What is the most challenging part of your job?
As the saying goes, it's easy to lose sight of the forest for the trees. It can be easy, after putting a ton of time and energy into coordinating a volunteer activity, to get discouraged when fewer volunteers than I'd hoped for show up. Similarly, one can get momentarily thrown off by one unpleasant interaction at a door or while petitioning, in spite of the dozens of other positive interactions that have preceded it. The trick is to keep motivating myself by constantly reminding myself of the big picture, why I'm doing this and what's at stake, without letting the individual incidents bog me down.

Can you share a positive or inspiring experience you've had while fighting the ban?
Really, the overall reception here in La Crosse, both individually and as a representative of Fair Wisconsin, has been extremely positive. Everyone has been very warm and welcoming.

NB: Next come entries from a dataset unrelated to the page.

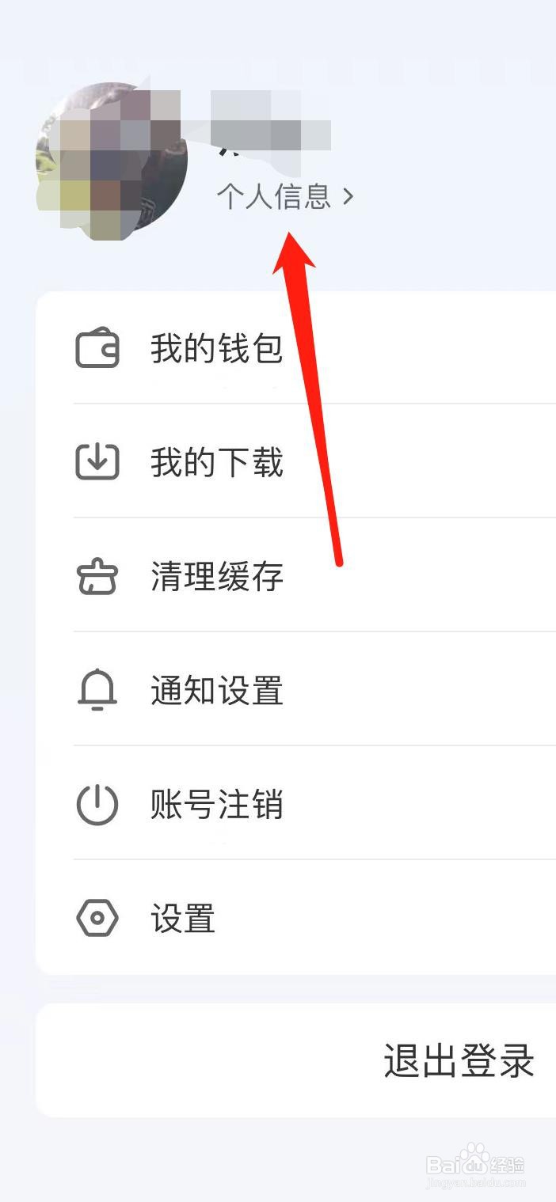
Task: Tap the jingyan.baidu.com watermark URL
Action: pyautogui.click(x=476, y=1183)
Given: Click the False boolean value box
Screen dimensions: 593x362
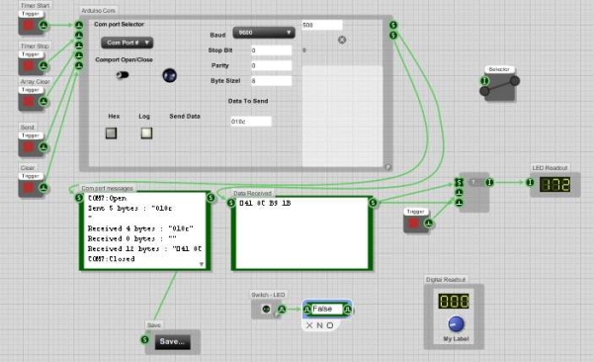Looking at the screenshot, I should [327, 309].
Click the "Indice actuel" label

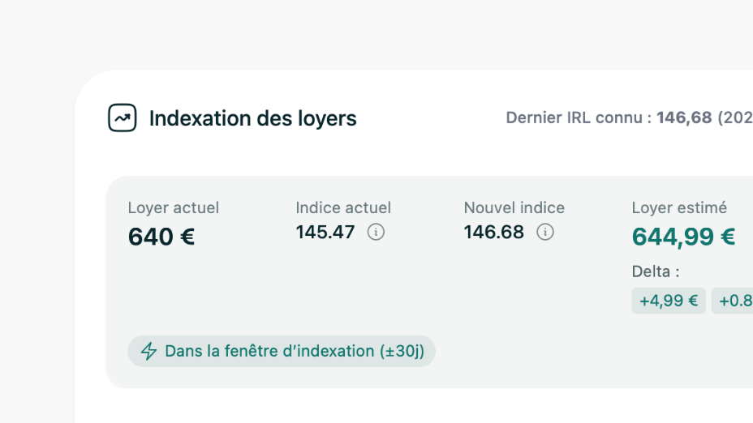click(x=343, y=208)
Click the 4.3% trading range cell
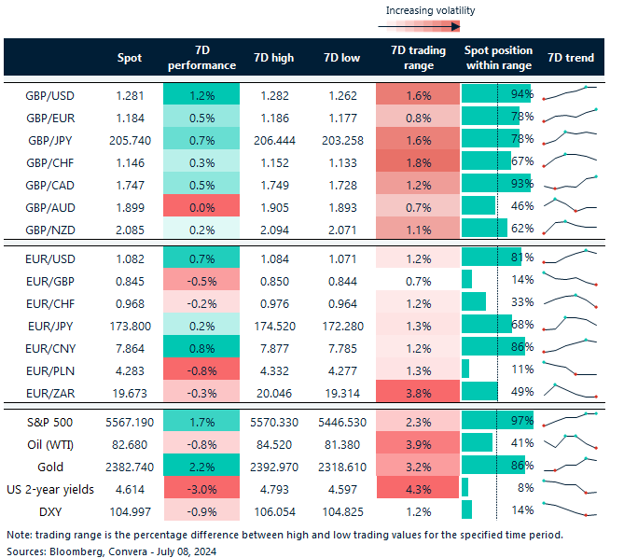 417,486
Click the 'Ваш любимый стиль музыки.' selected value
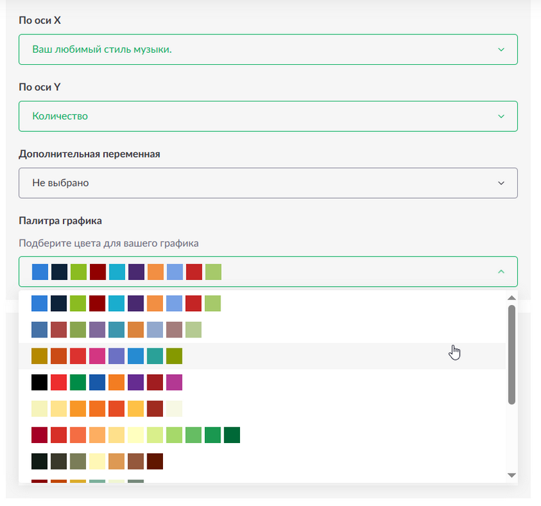 (102, 49)
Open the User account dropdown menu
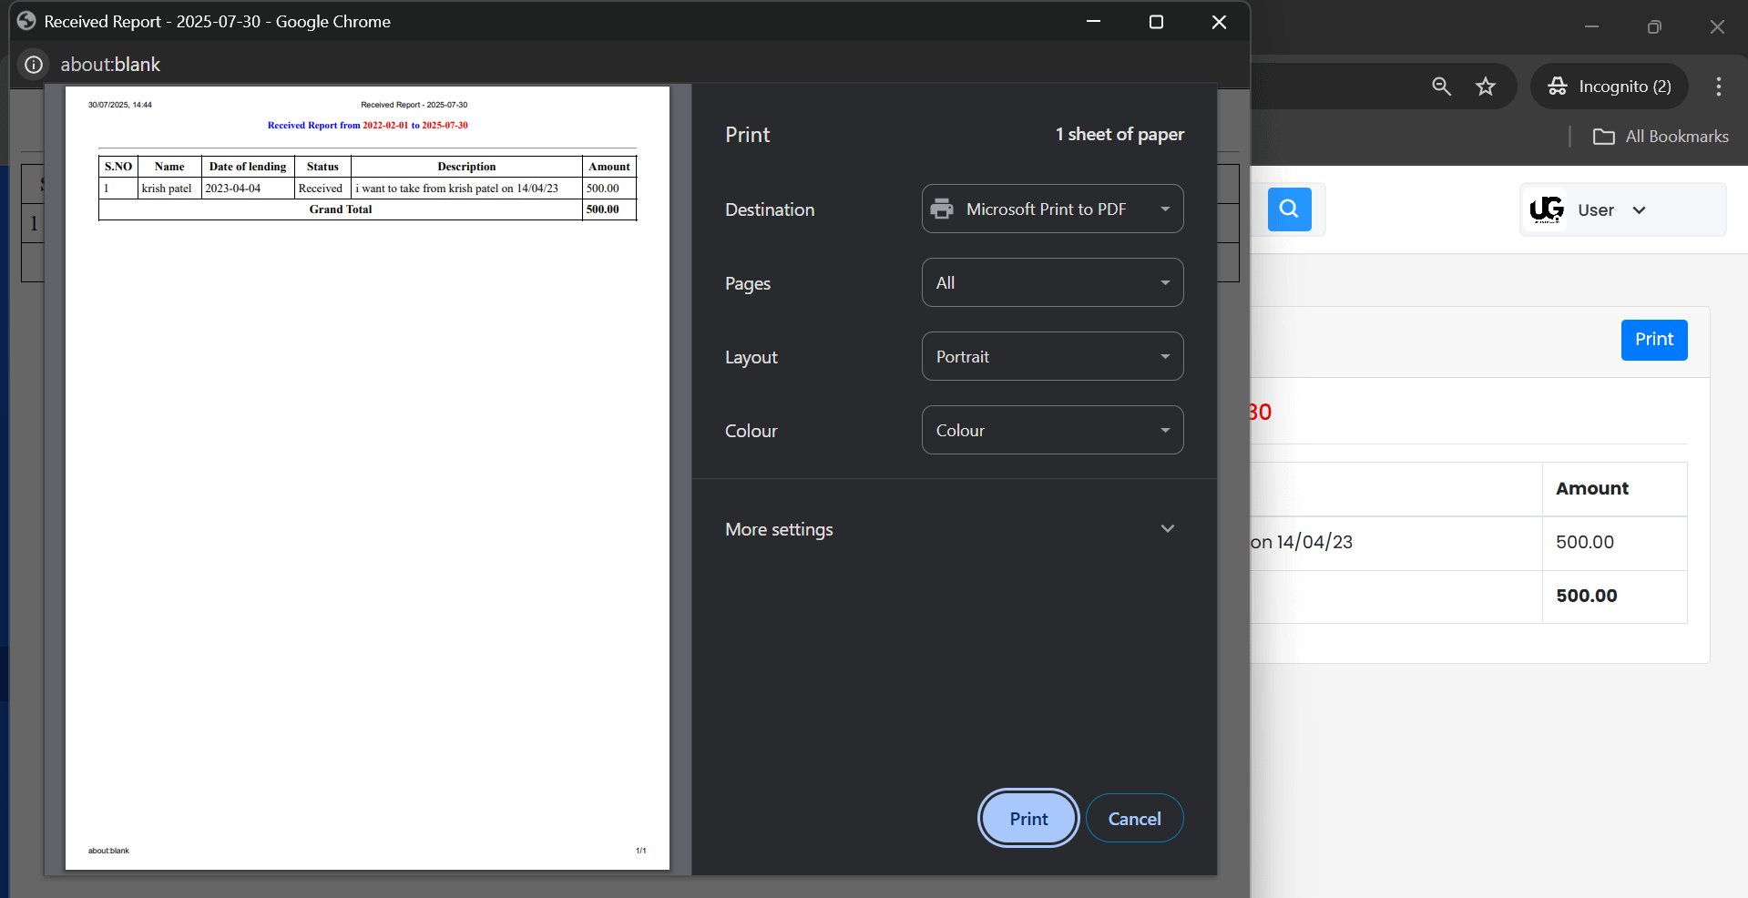Image resolution: width=1748 pixels, height=898 pixels. click(1612, 209)
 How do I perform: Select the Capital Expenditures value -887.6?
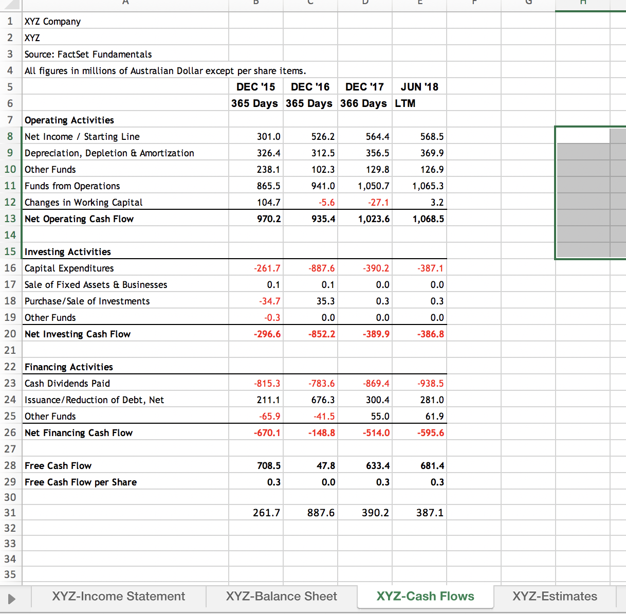[x=321, y=267]
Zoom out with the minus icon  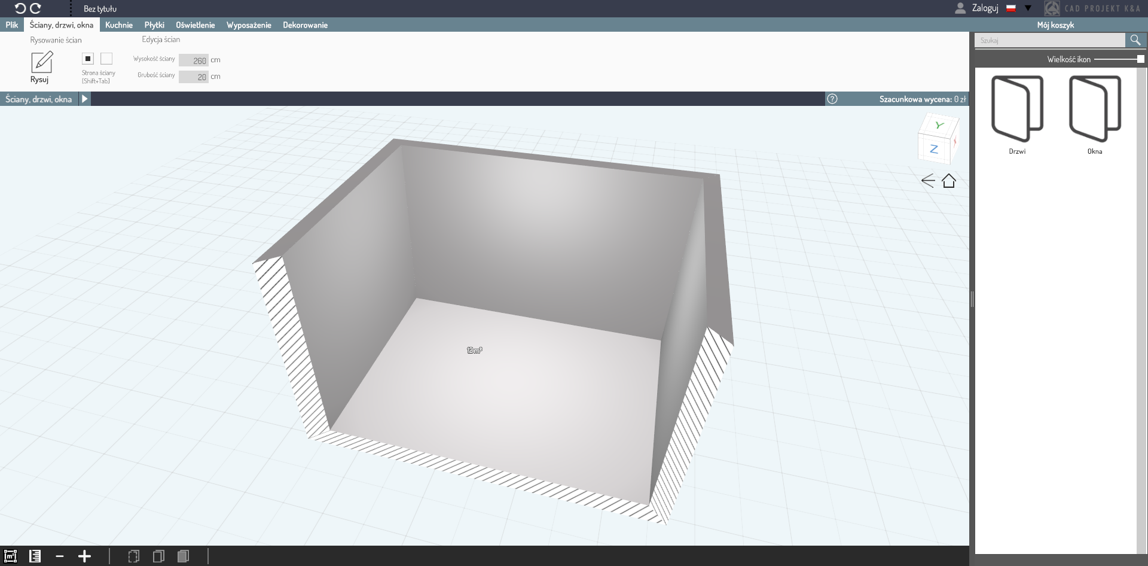pyautogui.click(x=59, y=556)
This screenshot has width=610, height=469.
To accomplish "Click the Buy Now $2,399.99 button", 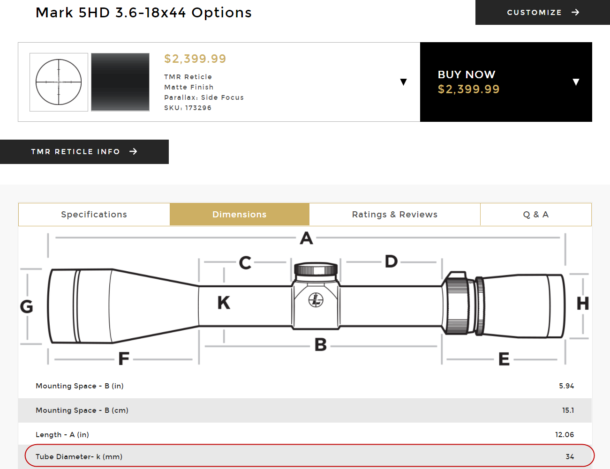I will click(x=506, y=82).
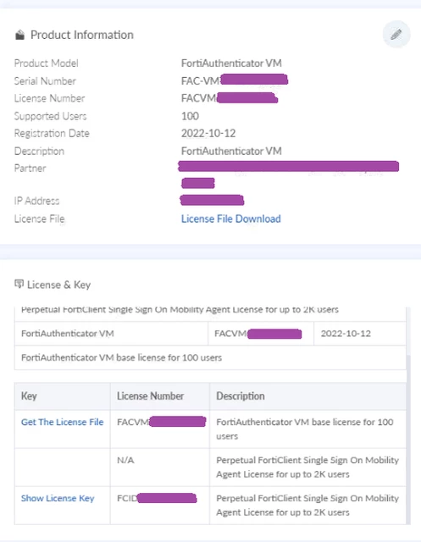Screen dimensions: 421x542
Task: Click the 2022-10-12 date cell in table
Action: [346, 334]
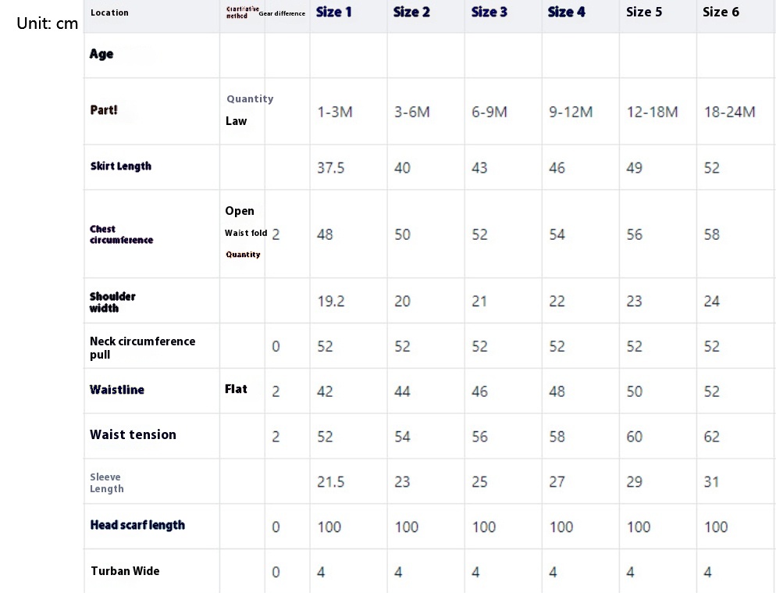Click the Size 4 column header
This screenshot has height=593, width=776.
click(x=566, y=12)
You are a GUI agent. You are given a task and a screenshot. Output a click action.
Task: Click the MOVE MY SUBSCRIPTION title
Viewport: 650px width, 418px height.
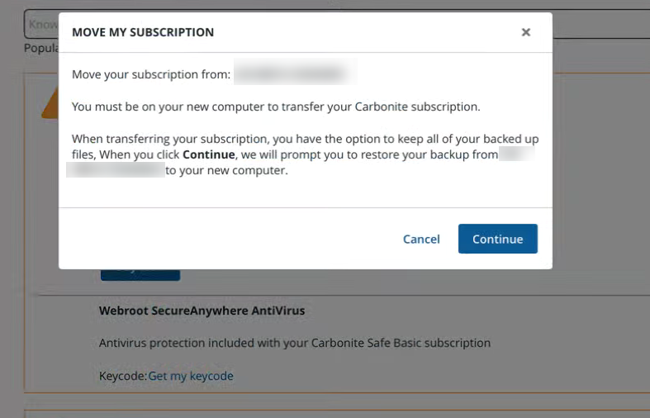(x=143, y=32)
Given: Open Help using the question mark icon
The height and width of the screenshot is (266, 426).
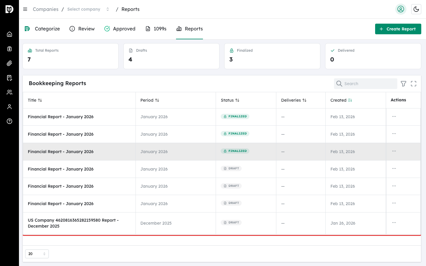Looking at the screenshot, I should coord(9,121).
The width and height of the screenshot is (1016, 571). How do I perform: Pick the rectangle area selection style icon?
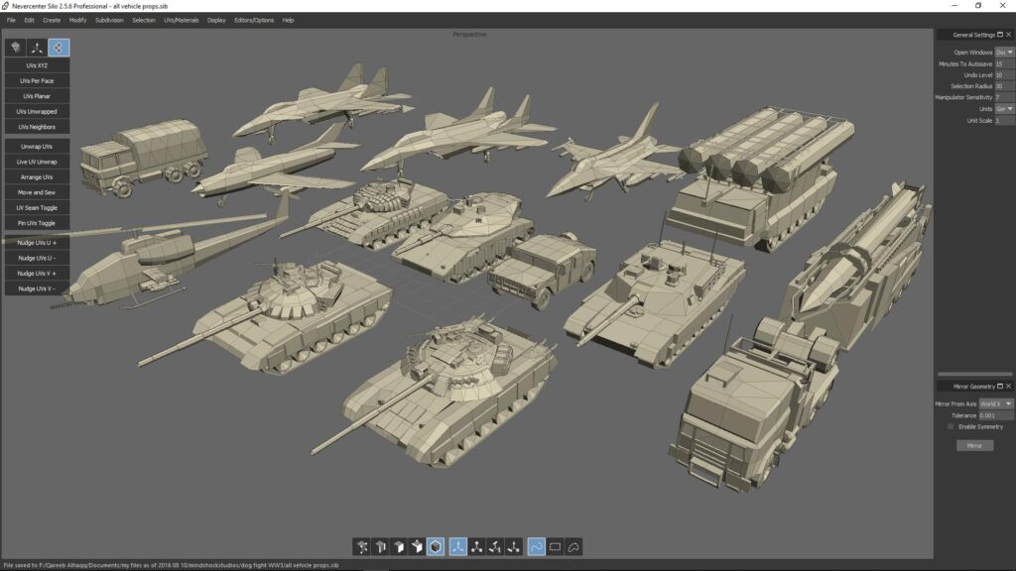(x=556, y=547)
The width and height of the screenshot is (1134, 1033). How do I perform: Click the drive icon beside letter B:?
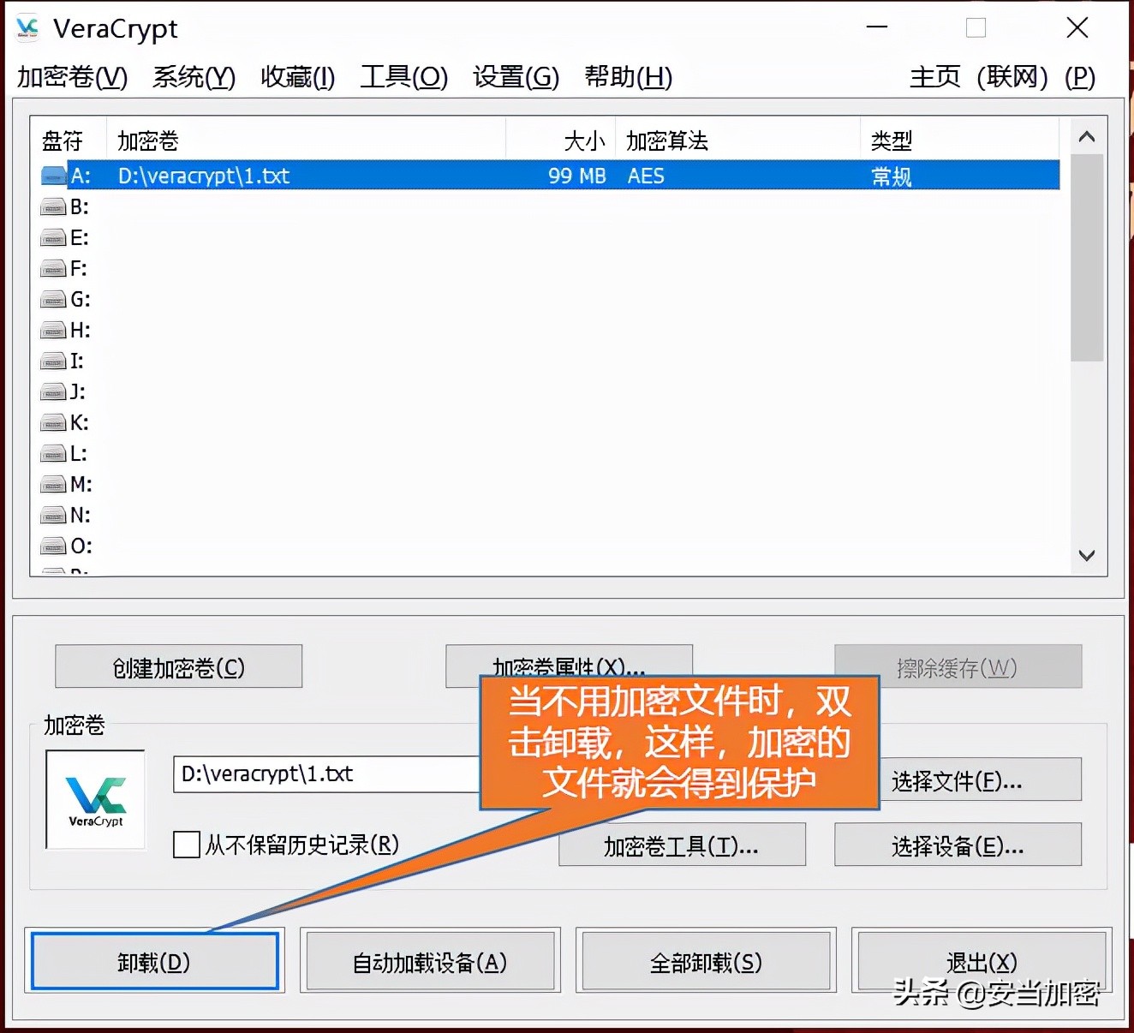pyautogui.click(x=52, y=206)
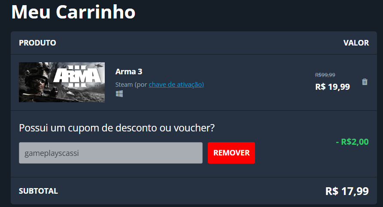Open the Arma 3 game thumbnail
The width and height of the screenshot is (383, 207).
point(62,82)
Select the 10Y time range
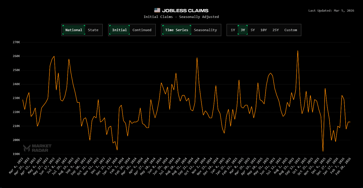This screenshot has height=188, width=363. click(264, 30)
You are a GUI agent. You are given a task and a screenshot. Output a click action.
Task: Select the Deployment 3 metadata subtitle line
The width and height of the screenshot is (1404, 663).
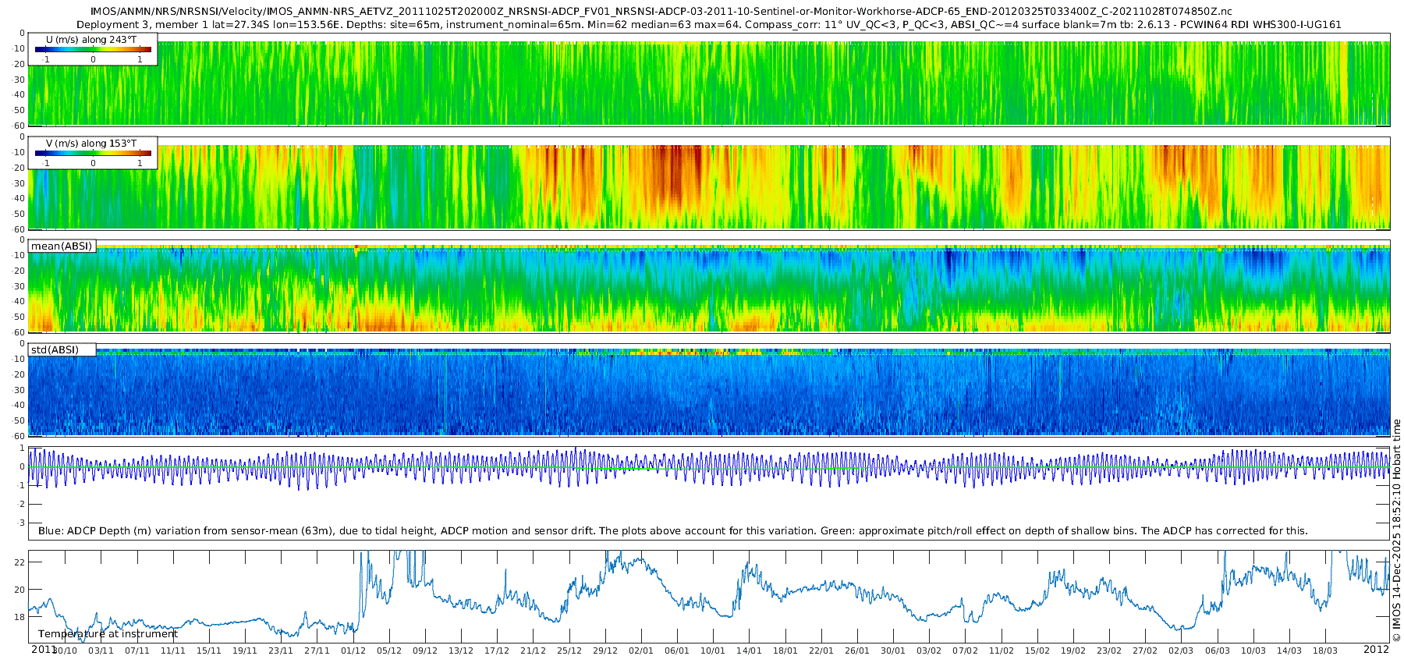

A great example is last week when I called the organizers of a recurring community event to ask if we could set up an information table at the event. I was told that, oh, yes, they encouraged non-profits to attend and allowed them to do so free of charge. All I had to do was show up and they would help me find a good location. The woman to whom I was speaking paused, and then added, "Personally, I think it's absolutely great what you're doing, and I'm really glad you're here doing it. I look forward to seeing you there!" This wasn't someone I was calling from our supporter lists, or a member of a political organization, just a fairly random member of the community, who was very enthused about the work we were doing. It felt really good.